Pixel coordinate grounding data:
-- -- --

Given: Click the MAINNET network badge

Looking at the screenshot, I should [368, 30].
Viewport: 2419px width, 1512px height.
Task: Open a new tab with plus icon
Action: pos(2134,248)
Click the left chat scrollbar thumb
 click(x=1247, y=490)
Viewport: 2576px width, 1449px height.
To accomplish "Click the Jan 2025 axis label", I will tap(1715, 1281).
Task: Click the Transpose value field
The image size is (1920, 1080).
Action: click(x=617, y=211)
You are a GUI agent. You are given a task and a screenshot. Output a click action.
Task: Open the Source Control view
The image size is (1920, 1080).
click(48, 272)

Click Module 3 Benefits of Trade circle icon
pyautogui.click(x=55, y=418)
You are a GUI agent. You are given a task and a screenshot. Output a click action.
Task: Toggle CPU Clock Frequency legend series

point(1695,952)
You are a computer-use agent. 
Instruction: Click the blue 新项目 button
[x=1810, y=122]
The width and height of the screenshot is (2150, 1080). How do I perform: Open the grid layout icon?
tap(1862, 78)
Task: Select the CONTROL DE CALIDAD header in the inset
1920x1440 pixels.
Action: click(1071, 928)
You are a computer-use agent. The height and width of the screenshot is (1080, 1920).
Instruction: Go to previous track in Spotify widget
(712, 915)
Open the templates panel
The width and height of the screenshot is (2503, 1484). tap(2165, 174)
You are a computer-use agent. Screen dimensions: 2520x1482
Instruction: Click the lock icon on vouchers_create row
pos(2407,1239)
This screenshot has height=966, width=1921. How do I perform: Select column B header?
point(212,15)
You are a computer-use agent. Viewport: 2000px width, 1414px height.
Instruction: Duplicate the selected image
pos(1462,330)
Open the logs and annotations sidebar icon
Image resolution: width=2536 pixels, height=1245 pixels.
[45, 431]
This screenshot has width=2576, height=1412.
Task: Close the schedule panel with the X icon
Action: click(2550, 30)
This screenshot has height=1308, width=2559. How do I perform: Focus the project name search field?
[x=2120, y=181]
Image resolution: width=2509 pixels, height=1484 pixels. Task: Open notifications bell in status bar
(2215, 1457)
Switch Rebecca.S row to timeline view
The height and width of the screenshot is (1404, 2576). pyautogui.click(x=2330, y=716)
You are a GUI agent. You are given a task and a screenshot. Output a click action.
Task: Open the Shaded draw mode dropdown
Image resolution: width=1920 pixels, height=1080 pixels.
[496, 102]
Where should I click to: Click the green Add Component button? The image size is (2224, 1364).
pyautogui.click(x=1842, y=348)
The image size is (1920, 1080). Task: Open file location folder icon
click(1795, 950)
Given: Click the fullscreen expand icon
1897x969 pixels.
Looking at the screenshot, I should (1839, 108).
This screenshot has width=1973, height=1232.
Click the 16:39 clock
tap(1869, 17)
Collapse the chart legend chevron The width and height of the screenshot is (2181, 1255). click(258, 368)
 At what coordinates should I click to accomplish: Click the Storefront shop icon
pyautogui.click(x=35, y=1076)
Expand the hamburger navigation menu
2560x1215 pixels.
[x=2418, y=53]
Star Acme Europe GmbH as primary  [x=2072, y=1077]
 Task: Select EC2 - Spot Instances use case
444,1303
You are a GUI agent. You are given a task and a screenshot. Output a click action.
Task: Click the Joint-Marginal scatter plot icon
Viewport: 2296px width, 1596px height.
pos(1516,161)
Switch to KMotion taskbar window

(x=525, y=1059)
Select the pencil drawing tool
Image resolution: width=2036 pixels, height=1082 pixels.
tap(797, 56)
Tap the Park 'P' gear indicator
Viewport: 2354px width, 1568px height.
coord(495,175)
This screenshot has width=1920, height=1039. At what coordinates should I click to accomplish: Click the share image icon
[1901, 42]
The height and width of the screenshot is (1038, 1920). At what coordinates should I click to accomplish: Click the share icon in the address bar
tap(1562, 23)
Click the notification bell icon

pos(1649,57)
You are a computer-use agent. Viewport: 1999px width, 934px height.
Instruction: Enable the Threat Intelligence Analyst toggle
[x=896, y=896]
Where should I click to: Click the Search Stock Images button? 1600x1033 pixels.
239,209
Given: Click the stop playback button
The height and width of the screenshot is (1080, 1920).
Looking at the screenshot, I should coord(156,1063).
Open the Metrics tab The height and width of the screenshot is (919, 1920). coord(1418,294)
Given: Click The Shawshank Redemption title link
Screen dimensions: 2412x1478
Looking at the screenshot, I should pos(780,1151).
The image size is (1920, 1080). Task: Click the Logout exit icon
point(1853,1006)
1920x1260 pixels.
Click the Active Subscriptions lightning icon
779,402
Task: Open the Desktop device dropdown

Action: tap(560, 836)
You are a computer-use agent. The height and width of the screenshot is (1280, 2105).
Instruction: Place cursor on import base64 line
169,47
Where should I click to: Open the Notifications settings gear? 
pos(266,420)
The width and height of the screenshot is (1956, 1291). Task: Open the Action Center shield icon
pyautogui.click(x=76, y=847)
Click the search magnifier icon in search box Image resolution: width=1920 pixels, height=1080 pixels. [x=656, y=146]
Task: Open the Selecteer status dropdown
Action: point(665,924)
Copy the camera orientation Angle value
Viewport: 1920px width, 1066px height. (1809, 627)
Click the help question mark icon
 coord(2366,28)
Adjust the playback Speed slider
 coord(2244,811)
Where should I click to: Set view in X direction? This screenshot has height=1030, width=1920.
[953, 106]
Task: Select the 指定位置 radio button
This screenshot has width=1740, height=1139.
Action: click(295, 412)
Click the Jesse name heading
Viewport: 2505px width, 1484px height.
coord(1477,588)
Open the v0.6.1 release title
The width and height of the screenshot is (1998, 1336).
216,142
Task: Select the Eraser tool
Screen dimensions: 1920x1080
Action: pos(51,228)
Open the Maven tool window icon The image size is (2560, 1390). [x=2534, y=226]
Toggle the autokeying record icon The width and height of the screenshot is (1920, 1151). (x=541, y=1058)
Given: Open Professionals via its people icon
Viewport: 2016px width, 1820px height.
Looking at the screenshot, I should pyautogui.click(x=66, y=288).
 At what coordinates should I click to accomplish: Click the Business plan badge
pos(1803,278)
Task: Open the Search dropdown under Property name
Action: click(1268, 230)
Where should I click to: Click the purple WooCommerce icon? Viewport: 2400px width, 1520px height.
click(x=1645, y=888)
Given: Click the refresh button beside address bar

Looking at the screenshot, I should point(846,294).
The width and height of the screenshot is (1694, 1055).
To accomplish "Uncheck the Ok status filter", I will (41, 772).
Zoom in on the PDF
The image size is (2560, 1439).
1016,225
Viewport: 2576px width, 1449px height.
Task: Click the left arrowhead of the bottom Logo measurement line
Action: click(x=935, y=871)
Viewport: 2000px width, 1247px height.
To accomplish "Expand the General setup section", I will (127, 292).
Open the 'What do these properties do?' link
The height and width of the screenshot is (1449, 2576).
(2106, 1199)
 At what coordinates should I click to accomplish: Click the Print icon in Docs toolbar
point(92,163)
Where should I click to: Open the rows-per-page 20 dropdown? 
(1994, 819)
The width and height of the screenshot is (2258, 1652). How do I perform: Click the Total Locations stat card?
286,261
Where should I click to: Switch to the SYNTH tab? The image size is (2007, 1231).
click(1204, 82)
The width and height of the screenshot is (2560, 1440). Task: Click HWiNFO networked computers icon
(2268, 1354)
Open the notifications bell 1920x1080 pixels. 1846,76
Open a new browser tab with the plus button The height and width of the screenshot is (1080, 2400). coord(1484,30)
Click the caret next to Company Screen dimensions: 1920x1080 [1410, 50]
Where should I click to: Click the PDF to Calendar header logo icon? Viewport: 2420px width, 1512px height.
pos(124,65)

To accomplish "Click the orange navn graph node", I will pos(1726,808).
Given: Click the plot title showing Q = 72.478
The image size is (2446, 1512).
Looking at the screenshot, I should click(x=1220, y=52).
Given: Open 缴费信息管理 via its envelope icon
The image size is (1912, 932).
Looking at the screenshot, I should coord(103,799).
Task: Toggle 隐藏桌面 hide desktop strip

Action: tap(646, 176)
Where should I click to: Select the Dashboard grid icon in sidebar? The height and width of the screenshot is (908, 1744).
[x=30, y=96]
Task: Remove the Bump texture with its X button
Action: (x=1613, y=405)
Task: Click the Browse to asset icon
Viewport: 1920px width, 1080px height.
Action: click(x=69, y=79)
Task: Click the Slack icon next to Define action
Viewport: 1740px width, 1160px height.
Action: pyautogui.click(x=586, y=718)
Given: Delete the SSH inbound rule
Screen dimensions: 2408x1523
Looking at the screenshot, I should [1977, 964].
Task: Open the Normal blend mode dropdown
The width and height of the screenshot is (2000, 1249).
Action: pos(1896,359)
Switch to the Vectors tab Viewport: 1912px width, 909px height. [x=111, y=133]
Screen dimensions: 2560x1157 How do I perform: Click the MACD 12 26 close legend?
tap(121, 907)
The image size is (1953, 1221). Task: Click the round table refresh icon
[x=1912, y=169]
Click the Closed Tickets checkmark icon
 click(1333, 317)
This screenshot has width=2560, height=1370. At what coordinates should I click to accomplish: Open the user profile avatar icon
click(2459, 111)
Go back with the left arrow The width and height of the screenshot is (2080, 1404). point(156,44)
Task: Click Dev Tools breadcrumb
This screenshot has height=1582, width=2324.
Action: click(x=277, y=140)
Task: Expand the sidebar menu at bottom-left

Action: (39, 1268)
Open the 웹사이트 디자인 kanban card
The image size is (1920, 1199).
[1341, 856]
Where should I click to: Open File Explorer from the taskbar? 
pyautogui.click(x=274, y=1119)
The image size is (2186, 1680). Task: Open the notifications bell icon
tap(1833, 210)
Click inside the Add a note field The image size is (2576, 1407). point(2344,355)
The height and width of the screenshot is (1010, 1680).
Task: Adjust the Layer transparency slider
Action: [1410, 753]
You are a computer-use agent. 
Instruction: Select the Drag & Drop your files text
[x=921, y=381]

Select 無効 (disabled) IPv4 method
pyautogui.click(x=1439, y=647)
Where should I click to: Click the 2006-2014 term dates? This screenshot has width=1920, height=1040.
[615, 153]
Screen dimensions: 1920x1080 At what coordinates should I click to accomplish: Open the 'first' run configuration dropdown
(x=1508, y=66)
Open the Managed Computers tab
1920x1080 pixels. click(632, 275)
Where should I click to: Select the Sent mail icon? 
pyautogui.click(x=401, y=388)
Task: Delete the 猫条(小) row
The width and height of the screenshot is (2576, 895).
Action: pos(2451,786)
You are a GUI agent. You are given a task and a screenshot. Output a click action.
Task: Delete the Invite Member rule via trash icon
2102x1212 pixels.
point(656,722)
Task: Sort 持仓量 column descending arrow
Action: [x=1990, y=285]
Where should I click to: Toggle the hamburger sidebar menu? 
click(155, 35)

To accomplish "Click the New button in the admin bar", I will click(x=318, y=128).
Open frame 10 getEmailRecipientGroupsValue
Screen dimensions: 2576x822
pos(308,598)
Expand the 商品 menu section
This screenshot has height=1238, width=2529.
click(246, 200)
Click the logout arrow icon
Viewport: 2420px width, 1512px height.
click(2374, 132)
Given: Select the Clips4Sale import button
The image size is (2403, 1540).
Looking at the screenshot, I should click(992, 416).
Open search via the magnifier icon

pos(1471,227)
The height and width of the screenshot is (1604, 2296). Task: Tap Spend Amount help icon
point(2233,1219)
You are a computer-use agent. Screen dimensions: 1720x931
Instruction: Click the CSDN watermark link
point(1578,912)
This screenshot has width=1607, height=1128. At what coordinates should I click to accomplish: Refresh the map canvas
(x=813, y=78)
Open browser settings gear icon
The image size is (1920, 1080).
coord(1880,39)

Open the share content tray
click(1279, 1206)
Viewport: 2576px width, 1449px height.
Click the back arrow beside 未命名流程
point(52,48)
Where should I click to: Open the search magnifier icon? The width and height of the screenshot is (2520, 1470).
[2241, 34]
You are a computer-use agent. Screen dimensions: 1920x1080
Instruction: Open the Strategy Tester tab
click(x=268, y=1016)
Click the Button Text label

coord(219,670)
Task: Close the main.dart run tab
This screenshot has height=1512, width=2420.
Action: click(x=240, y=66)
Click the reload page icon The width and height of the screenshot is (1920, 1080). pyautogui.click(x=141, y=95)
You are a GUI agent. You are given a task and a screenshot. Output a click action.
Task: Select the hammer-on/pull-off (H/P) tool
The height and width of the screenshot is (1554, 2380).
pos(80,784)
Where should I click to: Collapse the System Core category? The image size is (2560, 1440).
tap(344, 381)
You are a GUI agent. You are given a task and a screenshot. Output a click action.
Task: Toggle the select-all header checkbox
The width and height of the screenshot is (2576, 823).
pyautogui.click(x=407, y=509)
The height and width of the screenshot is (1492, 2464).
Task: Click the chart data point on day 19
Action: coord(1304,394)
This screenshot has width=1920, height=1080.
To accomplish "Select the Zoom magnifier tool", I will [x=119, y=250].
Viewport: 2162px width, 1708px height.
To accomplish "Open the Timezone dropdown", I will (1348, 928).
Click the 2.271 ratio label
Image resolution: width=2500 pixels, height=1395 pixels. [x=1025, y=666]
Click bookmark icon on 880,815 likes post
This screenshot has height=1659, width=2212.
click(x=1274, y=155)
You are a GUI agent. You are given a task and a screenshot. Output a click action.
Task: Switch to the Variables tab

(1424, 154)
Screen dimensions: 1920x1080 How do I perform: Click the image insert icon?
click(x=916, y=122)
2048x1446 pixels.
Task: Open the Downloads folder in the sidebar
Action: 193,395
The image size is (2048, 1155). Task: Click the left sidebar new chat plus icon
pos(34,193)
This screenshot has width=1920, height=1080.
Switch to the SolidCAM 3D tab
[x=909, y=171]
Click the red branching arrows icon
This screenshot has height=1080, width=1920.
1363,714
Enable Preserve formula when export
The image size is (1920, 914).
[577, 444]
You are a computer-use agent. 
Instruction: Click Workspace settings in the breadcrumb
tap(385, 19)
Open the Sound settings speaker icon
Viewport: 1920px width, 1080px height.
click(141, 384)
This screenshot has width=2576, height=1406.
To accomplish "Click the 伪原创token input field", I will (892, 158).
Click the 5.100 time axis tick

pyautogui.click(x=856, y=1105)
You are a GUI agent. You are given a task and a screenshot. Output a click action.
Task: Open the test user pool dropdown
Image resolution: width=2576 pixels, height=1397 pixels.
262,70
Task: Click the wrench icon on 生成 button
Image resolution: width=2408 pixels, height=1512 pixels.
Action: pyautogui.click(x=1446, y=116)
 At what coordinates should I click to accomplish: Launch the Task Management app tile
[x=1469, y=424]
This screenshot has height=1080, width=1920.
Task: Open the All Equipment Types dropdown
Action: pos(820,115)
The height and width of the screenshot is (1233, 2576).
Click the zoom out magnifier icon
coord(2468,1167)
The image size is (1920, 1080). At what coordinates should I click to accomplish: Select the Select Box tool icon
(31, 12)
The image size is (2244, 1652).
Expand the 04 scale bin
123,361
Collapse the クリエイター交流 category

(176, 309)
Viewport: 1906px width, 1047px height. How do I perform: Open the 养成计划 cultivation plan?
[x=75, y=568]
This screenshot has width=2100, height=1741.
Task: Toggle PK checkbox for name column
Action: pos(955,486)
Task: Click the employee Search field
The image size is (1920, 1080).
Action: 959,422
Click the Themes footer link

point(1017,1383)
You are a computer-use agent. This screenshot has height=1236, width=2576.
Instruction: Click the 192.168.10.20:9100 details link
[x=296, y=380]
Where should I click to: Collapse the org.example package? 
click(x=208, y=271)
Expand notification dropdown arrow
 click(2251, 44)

-- -- --

→ **What needs to be done**
Could you give the number of lines in the entries that contain the string "section"? Only the number, please.

→ **Response to the task**
2